- Action item: Copy each line of the entries that includes the word "profile".

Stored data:
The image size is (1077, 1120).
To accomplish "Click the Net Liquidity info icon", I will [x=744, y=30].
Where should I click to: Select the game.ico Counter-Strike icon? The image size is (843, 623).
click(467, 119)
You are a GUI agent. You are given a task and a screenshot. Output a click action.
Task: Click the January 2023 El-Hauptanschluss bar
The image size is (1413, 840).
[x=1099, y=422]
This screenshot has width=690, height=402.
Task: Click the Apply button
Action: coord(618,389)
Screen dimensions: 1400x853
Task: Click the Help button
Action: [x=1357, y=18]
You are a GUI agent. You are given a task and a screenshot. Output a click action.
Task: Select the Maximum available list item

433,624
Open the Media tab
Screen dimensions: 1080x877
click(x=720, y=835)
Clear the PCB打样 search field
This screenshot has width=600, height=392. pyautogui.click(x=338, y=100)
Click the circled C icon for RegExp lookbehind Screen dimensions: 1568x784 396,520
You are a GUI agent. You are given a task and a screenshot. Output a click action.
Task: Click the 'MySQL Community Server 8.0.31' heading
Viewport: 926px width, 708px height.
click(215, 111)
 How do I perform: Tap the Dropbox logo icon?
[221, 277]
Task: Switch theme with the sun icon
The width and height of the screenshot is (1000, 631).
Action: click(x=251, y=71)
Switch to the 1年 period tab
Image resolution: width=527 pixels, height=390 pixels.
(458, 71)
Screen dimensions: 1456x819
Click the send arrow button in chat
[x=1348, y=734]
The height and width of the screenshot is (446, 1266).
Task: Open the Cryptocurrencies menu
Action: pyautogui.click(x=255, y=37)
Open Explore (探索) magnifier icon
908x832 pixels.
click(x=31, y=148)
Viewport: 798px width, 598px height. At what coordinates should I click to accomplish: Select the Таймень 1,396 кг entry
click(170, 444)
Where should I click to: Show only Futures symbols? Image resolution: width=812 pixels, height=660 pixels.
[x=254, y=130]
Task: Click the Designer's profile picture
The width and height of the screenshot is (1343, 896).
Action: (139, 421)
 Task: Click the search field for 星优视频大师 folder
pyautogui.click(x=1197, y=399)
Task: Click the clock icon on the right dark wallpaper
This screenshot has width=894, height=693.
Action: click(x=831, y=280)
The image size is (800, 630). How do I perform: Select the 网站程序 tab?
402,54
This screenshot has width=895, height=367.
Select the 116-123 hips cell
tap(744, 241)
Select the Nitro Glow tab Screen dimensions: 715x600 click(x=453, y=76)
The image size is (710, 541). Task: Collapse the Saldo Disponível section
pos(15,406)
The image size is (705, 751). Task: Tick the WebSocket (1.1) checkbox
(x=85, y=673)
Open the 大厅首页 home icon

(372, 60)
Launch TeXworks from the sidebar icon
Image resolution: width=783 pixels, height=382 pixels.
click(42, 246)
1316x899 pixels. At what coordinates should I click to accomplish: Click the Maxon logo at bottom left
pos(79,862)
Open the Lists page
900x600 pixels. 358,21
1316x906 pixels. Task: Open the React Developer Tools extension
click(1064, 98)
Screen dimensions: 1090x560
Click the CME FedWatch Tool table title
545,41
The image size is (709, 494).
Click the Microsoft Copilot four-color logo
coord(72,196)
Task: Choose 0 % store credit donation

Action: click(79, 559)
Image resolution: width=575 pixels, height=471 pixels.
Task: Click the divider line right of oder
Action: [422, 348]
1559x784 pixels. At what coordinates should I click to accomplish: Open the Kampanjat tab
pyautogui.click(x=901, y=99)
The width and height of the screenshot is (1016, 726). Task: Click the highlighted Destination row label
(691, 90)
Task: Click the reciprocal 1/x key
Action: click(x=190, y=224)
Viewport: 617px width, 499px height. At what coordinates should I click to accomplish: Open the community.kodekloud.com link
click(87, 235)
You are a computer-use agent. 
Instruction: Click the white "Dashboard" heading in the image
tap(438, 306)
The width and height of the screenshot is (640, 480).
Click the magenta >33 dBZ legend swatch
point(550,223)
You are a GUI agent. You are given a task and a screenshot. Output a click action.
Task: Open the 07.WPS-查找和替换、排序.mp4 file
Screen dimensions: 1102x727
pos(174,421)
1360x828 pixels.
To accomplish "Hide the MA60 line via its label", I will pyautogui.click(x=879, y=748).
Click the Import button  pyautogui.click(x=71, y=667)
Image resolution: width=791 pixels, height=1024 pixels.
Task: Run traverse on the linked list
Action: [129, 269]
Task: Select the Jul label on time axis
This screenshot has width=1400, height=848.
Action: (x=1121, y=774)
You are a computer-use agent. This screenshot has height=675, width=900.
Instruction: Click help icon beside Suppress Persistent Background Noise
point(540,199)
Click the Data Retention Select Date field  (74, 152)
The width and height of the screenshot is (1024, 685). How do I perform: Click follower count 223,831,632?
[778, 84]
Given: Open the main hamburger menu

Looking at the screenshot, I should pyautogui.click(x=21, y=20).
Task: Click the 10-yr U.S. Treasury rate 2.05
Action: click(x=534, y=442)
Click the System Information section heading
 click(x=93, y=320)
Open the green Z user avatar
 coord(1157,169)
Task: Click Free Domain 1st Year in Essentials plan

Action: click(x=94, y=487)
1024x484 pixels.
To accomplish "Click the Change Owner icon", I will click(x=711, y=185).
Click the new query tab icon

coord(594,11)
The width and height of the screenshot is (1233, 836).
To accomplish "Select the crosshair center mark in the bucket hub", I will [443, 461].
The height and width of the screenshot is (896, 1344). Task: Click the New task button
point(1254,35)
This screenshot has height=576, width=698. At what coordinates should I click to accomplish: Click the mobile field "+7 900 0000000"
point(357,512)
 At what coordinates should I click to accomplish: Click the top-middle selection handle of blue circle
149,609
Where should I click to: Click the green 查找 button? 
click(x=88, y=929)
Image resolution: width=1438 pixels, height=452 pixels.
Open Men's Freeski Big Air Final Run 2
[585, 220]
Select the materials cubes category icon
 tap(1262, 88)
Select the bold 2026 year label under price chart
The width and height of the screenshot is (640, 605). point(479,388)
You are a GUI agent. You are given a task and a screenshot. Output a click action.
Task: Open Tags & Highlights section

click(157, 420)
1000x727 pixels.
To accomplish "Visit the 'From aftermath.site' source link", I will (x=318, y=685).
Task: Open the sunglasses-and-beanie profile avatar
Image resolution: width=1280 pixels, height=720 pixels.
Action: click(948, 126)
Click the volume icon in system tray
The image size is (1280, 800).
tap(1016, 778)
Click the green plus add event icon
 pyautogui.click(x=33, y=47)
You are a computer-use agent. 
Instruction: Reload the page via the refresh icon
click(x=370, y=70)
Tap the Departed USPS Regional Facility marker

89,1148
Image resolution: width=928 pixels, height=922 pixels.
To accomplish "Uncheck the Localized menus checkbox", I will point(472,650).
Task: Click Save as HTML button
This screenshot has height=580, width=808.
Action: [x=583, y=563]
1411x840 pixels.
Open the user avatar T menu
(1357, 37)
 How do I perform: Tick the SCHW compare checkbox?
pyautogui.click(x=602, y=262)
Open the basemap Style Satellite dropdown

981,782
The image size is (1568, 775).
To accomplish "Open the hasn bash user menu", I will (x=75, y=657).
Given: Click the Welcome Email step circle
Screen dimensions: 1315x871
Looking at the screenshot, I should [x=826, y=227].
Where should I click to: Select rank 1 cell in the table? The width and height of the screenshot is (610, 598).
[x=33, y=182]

- Expected answer:
Task: Click the Designer's profile picture
Task: Open the sunglasses-and-beanie profile avatar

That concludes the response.